How can artificial intelligence (AI) be used to verify compliance with nuclear arms control agreements? Fabian Unruh investigated the potential of invertible neural networks (INNs) for reconstructing plutonium production in nuclear reactors. For this work, he was awarded first prize in the J.D. Williams Student Paper Competition at the 67th Annual Meeting of the Institute of Nuclear Materials Management (INMM) in Austin, Texas.
Invertible neural networks (INNs) are a special form of AI: they utilize a mathematical structure in which every calculation can be reversed. This makes it possible to train INNs to solve a specific class of mathematical problems. In his paper, Fabian Unruh examines how this approach can be applied to the analysis of highly radioactive waste generated during plutonium production in nuclear reactors. Accordingly, INNs could contribute to reconstructing past plutonium production in nuclear reactors – and thus to verifying compliance with nuclear arms control and disarmament agreements.
For this work, the Doctoral Researcher in the Cluster for Natural and Technical Science Arms Control Research (CNTR) was awarded the J.D. Williams Best Student Paper Award by the Institute of Nuclear Materials Management (INMM).

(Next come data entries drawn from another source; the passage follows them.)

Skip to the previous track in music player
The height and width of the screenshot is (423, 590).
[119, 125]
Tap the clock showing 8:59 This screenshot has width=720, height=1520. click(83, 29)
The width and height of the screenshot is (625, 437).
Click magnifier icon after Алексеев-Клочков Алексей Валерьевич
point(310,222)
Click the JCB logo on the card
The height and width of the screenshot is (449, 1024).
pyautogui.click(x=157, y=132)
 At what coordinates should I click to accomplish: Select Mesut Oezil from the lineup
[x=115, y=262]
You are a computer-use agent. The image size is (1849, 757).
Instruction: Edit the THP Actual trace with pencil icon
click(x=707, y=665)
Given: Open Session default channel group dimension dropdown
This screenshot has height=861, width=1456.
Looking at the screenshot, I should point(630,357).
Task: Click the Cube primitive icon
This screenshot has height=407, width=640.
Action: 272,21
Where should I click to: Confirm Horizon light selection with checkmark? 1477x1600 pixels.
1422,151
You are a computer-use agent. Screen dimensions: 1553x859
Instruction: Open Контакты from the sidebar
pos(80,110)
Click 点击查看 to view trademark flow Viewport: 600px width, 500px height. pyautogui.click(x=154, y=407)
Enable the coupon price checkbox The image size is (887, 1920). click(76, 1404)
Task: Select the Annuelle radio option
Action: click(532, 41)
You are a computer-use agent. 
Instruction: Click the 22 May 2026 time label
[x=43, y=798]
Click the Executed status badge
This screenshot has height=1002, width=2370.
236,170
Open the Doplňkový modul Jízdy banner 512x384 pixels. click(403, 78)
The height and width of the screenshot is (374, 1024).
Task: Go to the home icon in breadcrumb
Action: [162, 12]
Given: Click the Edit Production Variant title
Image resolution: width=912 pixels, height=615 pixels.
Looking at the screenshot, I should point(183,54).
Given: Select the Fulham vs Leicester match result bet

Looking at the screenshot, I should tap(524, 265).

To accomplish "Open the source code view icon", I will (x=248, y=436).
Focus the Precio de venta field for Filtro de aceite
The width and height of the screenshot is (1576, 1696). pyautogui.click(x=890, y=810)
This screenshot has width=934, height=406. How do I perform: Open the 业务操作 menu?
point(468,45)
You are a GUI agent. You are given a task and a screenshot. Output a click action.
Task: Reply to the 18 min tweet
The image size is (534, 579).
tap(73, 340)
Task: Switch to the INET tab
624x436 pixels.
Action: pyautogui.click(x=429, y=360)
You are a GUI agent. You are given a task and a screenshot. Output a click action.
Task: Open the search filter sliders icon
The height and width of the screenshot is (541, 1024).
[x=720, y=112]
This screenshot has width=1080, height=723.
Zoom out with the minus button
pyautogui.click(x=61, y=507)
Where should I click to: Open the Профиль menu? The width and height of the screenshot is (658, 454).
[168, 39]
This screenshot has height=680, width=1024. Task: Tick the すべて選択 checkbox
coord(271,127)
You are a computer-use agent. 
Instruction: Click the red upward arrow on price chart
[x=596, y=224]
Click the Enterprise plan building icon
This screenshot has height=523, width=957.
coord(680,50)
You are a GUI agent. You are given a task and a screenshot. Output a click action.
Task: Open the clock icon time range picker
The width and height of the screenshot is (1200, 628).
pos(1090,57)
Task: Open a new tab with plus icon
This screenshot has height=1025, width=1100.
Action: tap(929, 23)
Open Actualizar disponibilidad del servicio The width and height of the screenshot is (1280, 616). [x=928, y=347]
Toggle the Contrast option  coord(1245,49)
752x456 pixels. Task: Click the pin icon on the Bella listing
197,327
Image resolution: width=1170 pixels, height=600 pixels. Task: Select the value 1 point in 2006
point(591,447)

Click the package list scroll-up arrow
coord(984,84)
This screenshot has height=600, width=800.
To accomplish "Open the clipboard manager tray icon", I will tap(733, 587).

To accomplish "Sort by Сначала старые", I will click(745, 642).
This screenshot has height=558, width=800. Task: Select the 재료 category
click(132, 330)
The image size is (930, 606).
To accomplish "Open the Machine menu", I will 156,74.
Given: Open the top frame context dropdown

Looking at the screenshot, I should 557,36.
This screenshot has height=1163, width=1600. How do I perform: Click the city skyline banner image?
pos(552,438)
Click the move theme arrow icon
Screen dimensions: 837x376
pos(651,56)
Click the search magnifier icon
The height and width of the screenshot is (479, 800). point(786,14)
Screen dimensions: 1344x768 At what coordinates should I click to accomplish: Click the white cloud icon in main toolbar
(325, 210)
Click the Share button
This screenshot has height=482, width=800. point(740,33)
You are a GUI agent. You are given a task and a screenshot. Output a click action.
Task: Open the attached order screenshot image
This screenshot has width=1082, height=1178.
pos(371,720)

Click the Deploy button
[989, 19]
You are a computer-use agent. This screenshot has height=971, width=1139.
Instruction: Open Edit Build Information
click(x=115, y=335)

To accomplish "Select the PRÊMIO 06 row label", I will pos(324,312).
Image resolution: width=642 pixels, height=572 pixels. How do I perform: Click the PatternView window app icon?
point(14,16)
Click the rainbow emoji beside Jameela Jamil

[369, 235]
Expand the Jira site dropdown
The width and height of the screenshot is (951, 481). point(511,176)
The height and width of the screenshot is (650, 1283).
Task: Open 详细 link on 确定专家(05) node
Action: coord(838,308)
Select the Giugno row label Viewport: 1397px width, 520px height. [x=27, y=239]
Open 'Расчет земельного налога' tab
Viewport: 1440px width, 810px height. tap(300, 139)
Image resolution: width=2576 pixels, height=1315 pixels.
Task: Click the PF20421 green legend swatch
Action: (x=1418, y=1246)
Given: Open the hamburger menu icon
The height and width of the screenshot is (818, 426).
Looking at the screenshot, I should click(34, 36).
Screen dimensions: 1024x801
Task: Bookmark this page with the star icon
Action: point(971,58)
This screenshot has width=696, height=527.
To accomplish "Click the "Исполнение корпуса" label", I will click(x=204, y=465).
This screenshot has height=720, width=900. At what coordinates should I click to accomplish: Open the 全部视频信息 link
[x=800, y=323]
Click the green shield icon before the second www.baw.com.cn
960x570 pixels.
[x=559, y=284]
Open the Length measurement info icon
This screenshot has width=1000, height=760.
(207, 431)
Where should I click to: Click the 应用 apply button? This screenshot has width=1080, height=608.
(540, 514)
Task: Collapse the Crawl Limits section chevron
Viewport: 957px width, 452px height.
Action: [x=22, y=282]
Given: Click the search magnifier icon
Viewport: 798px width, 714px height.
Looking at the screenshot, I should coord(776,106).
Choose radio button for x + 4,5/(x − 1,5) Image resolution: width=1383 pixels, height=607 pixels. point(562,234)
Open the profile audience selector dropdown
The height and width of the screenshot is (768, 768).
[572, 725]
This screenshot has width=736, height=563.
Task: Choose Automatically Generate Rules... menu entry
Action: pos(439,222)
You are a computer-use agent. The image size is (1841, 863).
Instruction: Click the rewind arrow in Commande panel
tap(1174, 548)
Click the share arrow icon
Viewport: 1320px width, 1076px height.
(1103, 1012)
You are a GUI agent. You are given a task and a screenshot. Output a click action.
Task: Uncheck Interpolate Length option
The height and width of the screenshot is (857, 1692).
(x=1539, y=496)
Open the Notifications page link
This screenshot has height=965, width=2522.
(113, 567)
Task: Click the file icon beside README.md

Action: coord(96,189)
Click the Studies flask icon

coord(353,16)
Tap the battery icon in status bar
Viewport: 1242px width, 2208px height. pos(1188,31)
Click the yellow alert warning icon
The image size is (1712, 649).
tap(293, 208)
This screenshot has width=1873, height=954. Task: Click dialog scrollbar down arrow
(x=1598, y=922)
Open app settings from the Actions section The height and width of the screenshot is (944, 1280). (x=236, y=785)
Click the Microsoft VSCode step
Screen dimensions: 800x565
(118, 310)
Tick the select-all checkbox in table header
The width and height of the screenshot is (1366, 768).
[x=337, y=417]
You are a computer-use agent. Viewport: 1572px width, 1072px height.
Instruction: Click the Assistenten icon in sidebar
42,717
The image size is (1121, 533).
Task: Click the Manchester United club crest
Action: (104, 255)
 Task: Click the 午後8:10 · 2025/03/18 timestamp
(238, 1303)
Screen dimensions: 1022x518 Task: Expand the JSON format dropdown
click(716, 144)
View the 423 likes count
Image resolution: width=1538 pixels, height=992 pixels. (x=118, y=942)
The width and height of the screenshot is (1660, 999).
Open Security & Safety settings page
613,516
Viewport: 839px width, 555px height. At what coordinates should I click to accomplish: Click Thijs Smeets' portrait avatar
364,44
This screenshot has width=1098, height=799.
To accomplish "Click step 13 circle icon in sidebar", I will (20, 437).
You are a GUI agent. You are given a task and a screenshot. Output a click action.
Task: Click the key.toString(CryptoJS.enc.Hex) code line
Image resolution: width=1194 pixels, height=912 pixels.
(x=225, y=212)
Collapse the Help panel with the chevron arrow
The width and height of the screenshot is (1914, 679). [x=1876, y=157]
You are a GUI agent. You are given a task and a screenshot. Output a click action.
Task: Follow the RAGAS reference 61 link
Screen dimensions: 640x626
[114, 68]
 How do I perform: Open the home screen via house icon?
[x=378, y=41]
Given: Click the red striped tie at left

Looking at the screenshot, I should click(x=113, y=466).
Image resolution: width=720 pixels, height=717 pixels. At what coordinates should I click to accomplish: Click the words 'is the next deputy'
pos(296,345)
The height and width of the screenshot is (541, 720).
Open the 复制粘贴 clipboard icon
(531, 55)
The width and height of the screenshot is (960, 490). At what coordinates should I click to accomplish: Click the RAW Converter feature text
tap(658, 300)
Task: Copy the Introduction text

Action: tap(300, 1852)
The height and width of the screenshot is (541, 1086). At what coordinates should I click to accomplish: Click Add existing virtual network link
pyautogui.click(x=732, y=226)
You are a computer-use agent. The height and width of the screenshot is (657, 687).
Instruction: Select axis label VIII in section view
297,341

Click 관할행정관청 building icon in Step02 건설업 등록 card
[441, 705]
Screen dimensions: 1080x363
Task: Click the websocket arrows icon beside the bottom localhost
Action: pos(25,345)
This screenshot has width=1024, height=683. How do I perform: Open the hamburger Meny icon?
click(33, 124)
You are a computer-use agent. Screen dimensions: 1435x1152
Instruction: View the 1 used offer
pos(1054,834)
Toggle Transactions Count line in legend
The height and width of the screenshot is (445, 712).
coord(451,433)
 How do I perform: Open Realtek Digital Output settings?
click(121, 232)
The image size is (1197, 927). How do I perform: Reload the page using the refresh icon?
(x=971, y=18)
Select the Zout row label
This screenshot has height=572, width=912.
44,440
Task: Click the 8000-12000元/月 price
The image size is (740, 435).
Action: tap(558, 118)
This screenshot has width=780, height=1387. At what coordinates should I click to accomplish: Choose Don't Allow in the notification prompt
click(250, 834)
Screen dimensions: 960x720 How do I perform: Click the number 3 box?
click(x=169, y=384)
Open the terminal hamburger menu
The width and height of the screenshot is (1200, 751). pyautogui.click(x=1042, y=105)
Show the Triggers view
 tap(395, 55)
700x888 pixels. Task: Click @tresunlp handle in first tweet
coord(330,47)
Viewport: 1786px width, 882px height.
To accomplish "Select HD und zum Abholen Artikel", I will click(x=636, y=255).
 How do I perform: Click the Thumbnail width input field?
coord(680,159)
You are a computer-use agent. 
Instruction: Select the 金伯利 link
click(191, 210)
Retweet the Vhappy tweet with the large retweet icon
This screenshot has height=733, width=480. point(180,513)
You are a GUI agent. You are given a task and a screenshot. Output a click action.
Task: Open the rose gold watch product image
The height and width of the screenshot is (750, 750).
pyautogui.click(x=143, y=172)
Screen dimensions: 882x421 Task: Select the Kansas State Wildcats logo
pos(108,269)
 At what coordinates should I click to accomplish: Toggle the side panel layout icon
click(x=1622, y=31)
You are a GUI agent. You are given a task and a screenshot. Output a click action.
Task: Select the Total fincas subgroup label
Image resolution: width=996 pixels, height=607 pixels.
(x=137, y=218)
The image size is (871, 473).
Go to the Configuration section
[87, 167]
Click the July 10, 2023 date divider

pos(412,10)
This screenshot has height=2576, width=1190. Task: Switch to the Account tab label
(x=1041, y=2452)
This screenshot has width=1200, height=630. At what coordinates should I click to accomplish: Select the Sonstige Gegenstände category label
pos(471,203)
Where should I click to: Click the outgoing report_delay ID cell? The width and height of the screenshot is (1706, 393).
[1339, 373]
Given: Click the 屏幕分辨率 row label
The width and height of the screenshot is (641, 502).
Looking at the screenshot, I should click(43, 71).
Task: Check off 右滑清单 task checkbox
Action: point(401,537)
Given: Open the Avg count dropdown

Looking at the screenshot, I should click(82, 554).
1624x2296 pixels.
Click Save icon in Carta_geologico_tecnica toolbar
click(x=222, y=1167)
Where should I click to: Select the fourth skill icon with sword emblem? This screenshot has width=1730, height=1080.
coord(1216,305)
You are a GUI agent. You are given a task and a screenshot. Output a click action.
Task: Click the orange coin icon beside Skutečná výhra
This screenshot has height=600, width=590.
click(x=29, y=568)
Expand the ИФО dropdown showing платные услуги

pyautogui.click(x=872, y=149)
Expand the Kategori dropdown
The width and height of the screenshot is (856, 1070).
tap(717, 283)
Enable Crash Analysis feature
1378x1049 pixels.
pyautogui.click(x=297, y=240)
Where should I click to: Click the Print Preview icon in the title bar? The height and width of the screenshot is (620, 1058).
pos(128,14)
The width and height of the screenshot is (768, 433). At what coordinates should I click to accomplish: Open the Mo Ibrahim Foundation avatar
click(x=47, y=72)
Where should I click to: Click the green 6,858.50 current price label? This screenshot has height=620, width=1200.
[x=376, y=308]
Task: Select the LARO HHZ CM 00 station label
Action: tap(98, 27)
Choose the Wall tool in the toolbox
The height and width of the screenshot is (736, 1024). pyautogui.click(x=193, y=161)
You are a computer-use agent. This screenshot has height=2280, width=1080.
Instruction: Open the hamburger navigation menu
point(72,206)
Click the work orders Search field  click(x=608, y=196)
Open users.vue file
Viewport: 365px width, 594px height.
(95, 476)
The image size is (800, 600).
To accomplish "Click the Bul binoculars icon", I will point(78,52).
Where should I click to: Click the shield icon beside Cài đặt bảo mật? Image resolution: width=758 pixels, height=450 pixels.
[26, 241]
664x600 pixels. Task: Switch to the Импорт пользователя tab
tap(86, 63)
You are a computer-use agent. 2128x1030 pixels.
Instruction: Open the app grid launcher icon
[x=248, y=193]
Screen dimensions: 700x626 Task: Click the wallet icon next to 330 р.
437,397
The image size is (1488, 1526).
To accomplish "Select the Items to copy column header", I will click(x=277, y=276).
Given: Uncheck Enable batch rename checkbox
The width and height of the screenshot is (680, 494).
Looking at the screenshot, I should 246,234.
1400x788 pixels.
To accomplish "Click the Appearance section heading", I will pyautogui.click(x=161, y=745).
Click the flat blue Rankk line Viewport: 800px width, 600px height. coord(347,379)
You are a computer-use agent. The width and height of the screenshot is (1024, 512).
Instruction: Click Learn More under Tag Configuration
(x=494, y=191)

With the award, the professional association – which internationally promotes the responsible use of nuclear and radioactive materials – annually recognizes outstanding student research achievements in the fields of nuclear material management, nonproliferation, and monitoring.
The award recognizes both the best submitted paper and the contestant’s presentation at the Annual Meeting. The award is named after former INMM President James D. Williams.